Stop right there.…. Fuck it. From now on it’s called the Scottish Play. Send some of our goons to every single place it’s being performed and have ‘em smack the shit out of someone with a blunt object anytime they say the name. It’ll catch on. Fuck I’m brilliant.

But sir… even if we get people here… how do we make them stay?

We get them piss drunk of course. We’re good at that. Here’s how I want the main street arranged: pub, fruit-stand, pub, pharmacy, pub, pub, pub with prostitutes in the back of the pub, charity shop, pub.

What if they don’t drink?

Then they’re idiots! And idiot tourists love two things: old stuff and magic stuff. We’ll give ‘em tours of the castles.

You mean the crumbling piles of rock all over the place? But they’re just… old walls.

…Fuck it. We can make up anything we want to say because the only physical evidence is a bunch of fuckin’ rocks. Battles! Bravery! We'll sell swords in the giftshop. And then for magic…


Hmm… you know what? Fuck it. Giant fish dragon. In a lake. Is it magical? Is it a dinosaur?

Is it?
Exactly. They’ll eat it up. Go round up some drunken fishermen, a half broken camera, and a noodle with an eyehole cut out. And while you’re out- you know those ridiculous tablecloth skirts people wear because we like to go commando? … fuck it. We’ll sell ‘em to tourists at $200 a pop. Oh!
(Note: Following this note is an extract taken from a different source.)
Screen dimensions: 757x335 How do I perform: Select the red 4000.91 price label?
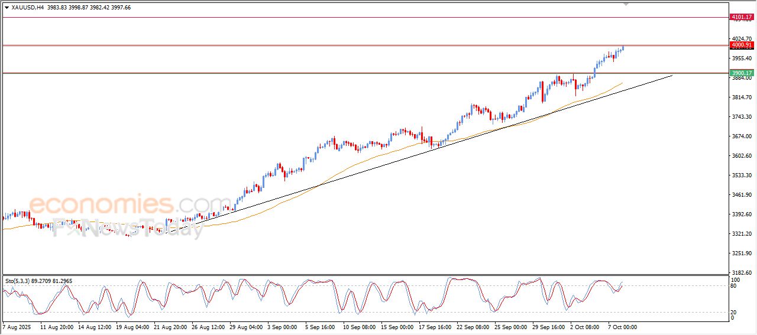pyautogui.click(x=741, y=45)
And you know that obnoxious squeezebox thing that sounds like you’re squeezing a dying cat?

Sir… you can’t mean… the bagpipes?

Get a whole bunch of guys, I’m talkin’ like 500 guys, playing the dead cats and wearing tablecloths. We’ll get people to pay $60 a seat, get the audience wasted and then… set stuff on fire.

(Here we have the Edinburgh Military tattoo... thousands of $60 seats booked more than a year in advance.)
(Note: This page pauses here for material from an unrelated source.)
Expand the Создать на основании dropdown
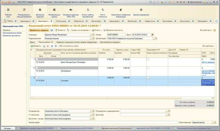 pos(81,30)
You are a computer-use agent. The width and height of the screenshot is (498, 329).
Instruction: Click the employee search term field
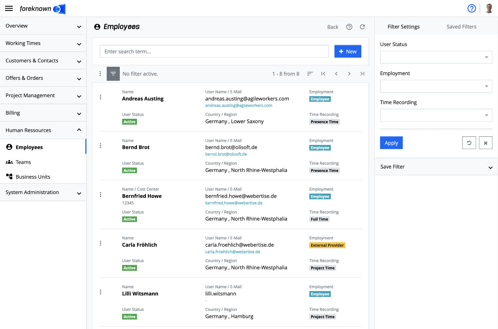click(214, 51)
Sir… you’re truly a genius. How can I ever repay you for all you've taught me?

Go make our national animal the most hilariously fruity thing you can possibly think of. Oh- and get me a drink. or five.

Anything for you sir.

And the official animal of Scotland is (…fuck it)
a unicorn! That’s right, who needs biological taxonomy when you have whimsy?

Even better, true to the nature of a loveable drunken bum who you might poke with a stick, but a looong stick just incase he ever musters enough motivation to lunge, Scotland’s motto is
“Nemo me impune lacessit” which means “no one provokes me with impunity.”
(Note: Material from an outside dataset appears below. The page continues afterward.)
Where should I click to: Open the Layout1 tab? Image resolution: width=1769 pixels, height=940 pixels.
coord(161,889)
So you can provoke Scotland. You can poke and provoke and overtake its monarchy all goddamn millenia. But sooner or later… (probably later) you’re gunna get… well... (they haven’t gotten around to that part of the slogan.)

But you do not have provoking impunity, sir. There are consequences. Oh Yes. Something of undetermined nature and magnitude at an unknown future date is going to… do something. You will be somethinged. Badly. And that’s what you get for fucking with Scotland biatches.

H (no one facebookpokes me with impunity) annah

1 comment:

  1. I want to respond and I do not want to mince words and after some careful deliberation I have come up with "THIS IS AWESOME" to reflect what I think of this post. I hope that it resonates for you, the humor cum peace of mind in the entry do for me!